TERRIFIED crewmen aboard Japanese coal carrier Sage Sagittarius allege a spate of fatalities in Australian waters were not tragic accidents, but may have been designed to silence accusations of cruelty.

The revelations come as the New South Wales Coroner considers whether the deaths warrant an inquest

Ship owner Hachiuma Steamship does not believe the deaths are suspicious.

Chief cook Cesar Llanto, 42, vanished in a suspected "man overboard" incident about 8.10am on August 30, 2012 while the ship was 830km off the coast of Cairns.

Two weeks later on September 14, Sagittarius chief engineer Hector Collado, 57, fell to his death while the ship docked at the Port of Newcastle.

Less than a month later on October 6, 2012 safety superintendent Kosaku Monji , 37, was crushed to death by conveyor belt machinery as Sagittarius unloaded at a Japanese port.

Mr Monji was aboard to protect the crew after the earlier deaths.

The Sagittarius earned the label of "murder ship" or "death ship" from Australian advocates.

The Sagittarius has previously visited the Queensland ports of Gladstone, Abbot Point and Brisbane while ferrying coal from Australia to Japan.

Earlier this week, the ship was travelling north along Queensland waters 80km off the Sunshine Coast.

In evidence given by crew members to Australian Federal Police - and recounted to APN - the ship's captain was accused of repeatedly punching a sailor or "mess man".

In the evidence, the victim reported the abuse to Mr Llanto on the evening of August 29.

The next morning, Mr Llanto would vanish.

Crew members spoke to APN on condition of anonymity, fearful of industry blacklisting.

They alleged Mr Llanto was called to the bridge by the captain for a one-on-one meeting on the morning he disappeared, after the allegations of abuse were raised.
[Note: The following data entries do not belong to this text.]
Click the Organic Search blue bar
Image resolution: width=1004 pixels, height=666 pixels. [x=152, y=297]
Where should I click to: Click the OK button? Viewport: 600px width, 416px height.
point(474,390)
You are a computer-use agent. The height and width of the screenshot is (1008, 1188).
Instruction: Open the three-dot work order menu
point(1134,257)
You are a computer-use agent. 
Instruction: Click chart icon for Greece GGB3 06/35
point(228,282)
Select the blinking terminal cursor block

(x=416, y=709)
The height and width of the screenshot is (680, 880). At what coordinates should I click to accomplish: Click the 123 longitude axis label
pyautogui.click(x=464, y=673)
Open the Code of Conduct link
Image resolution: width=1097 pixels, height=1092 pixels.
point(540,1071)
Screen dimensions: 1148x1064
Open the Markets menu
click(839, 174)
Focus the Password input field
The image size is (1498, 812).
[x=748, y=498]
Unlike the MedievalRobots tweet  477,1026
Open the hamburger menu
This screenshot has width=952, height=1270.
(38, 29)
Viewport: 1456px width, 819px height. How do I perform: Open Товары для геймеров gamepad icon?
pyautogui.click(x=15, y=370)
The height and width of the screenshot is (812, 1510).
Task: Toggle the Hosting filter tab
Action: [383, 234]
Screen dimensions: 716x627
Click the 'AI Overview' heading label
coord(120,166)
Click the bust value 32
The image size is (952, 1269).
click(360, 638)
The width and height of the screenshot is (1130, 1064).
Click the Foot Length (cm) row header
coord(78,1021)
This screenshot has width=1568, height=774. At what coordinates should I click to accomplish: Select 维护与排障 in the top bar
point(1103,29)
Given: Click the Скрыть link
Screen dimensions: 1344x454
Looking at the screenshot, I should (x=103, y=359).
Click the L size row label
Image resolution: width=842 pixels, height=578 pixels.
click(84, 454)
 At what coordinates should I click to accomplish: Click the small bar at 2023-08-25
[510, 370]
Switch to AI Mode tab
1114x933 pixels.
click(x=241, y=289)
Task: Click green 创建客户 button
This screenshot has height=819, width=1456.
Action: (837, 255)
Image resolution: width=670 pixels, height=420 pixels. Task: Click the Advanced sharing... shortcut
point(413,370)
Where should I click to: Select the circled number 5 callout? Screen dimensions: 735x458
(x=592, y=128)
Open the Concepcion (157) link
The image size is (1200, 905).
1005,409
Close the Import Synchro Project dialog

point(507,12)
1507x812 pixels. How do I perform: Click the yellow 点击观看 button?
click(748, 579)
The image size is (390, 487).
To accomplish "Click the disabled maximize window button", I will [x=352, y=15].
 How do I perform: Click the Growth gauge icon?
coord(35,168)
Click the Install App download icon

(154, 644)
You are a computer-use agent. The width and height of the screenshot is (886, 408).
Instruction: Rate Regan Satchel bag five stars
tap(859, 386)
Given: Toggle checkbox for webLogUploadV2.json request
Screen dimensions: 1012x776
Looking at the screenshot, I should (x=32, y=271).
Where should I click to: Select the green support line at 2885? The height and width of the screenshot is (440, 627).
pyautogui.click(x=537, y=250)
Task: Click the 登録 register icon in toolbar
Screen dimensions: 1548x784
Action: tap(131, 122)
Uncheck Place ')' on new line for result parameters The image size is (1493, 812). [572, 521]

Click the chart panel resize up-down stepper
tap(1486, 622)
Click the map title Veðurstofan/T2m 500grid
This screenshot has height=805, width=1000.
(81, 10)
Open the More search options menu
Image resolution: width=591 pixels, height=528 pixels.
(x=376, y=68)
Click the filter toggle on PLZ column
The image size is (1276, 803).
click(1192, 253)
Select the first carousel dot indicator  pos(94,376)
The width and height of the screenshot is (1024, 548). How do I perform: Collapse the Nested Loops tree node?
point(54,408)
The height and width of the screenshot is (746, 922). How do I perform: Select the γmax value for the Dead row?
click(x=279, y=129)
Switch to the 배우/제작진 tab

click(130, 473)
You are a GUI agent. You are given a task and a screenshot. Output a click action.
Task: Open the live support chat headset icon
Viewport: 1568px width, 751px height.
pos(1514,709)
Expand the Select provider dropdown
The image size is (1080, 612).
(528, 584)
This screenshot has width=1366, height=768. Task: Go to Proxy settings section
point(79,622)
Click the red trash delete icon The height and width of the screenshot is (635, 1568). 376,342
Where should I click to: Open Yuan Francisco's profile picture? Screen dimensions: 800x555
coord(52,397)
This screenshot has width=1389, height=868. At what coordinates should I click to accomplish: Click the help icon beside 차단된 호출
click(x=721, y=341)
Soon after that meeting, they said, the captain declared Mr Llanto missing.

Findings by the Panama Government, where the ship is registered, had a different version of events.

Its report told how Mr Llanto's disappearance was noticed when the captain and second in command or chief officer were left waiting for their breakfast at 8.40am.

The alarm was raised with Australian authorities at 10.40am, two hours after Mr Llanto was last seen.

Investigators were told Mr Llanto did meet with the chief officer - not the captain - before the disappearance but only to "discuss the poor performance of the mess man".

APN understands this was referring to the same mess man making accusations of abuse.

The Panama report found there was "no reason" for Mr Llanto to fall overboard.

The captain left the ship voluntarily after Mr Llanto and Mr Collado's deaths, according to Hachiuma.

Mr Miyasaki said the company's own findings would not be made public.